With all the confidence of a silver slugger, CPS Energy is embracing the shift with the announcement of the company’s first solar + storage project in San Antonio, Texas. This shift however, maximizes the use of electricity generated by solar, rather than minimizing a player’s chance at getting a hit.
This project is an unprecedented move for the Texas municipal utility, yet a highly logical one. The largest logistical hurdle left in large-scale solar taking on a larger share of the electricity mix has been the issue of peak generation misaligning with peak demand, which often begins just an hour after peak generation.
And, while one school of thought is that the issue of excess mid-day generation can be solved by shifting the time of peak demand to the time of peak generation, CPS is taking a supply-side approach by using the project’s massive battery storage system to retain generation for peak demand.
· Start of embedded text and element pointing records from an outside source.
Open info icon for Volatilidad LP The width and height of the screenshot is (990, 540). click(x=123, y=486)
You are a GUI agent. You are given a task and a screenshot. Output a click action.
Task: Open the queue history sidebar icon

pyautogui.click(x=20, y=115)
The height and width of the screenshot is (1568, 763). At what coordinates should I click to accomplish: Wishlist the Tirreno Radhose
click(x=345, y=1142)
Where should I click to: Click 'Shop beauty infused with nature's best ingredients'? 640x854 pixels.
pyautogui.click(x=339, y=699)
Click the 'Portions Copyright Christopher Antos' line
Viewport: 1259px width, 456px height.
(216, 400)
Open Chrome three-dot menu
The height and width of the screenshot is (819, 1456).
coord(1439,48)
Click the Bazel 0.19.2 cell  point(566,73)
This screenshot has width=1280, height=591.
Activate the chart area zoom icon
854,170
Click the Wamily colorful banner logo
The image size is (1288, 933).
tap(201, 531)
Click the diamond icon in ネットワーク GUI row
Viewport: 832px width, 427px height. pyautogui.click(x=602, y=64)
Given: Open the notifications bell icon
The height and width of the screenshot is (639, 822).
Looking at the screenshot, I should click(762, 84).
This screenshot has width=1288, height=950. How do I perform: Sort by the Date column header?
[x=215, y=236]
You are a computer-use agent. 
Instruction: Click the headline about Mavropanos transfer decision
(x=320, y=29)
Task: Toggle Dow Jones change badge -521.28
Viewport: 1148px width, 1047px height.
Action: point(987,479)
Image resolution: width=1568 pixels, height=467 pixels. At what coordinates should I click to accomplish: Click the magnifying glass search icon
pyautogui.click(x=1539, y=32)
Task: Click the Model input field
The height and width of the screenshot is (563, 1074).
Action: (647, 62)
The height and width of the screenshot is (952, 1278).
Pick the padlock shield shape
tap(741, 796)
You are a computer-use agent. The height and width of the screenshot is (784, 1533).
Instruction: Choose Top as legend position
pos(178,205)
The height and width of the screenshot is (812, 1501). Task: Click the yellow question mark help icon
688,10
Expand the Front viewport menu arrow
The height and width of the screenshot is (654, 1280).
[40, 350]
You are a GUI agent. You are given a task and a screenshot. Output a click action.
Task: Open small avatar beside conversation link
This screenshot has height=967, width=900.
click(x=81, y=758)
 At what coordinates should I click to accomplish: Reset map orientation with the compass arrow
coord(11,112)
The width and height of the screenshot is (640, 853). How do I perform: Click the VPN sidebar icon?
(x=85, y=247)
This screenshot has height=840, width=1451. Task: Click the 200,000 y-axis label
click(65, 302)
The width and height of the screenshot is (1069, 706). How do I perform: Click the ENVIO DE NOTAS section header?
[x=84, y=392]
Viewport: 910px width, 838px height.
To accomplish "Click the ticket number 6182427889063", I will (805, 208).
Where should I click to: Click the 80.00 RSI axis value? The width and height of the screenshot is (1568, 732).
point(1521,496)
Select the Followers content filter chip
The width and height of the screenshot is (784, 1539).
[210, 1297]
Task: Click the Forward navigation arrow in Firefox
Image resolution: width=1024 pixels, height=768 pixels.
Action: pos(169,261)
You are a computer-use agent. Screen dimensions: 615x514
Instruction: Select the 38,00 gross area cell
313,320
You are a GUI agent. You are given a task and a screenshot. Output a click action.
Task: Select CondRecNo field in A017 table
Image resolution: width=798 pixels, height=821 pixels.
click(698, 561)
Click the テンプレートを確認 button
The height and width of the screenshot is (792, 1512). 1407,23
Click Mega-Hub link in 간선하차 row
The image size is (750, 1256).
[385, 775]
“Today we took a very important step in advancing our technology in regards to battery storage,” said President and CEO of CPS Energy Paula Gold-Williams in a release. “Working with Southwest Research Institute, we will expand our knowledge of solar energy and battery storage and further expand our energy expertise. For us, the most important thing is to meet this community’s energy demand today and tomorrow. This project aligns with our ‘Flexible Path’ strategy and allows us to reduce our carbon footprint while at the same time incorporating battery storage into our system.”
The $16 million project will be located on around 50 acres of land provided by Southwest Research Institute (SwRI) and will be constructed by RES Americas. The project is being partially funded by the $3 million New Technology Implementation Grant (NTIG) that CPS was awarded in 2016 by the Texas Commission on Environmental Quality.
The purpose of NTIG’s funding is to offset the cost of development on projects and technologies that reduce emissions in Texas. The goals of the program are threefold, prioritizing improving the air quality in Texas to meet Federal Clean Air Act standards, encouraging the development of new technologies to quell greenhouse gas emissions and funding projects that will make Texas a leader in the development of new technologies that solve environmental challenges while creating industry and business in the state.
This project seems like another instance of CPS following the trail of innovation. As San Antonio’s municipal utility, it is one of the largest municipal utilities in the nation. CPS also lead Texas’ now stampeding solar charge when in 2012 the company agreed to by power from and was crucial in the locating of OCI’s 400 MW solar project in San Antonio.
And while that was unprecedented Texan solar development, this is unprecedented Texan battery storage development. For reference, Vistra Energy’s 10 MW battery storage system, announced in June, took the cake for being Texas’ largest connected to a solar project. That battery, however comes companion to the Lone Star State’s largest solar power plant at 180 MW, where the solar portion of CPS’ project is just 5 MW.
This new battery and solar project is expected to go online in the summer of 2019.
It was previously reported that Vistra Energy’s 10 MW battery storage system was the largest on the state of Texas. that is incorrect, as it is the largest connected to a solar project in the state. The largest battery storage project is Younicos’ 36 MW system, connected to a 153 MW wind farm owned and operated by Duke Energy.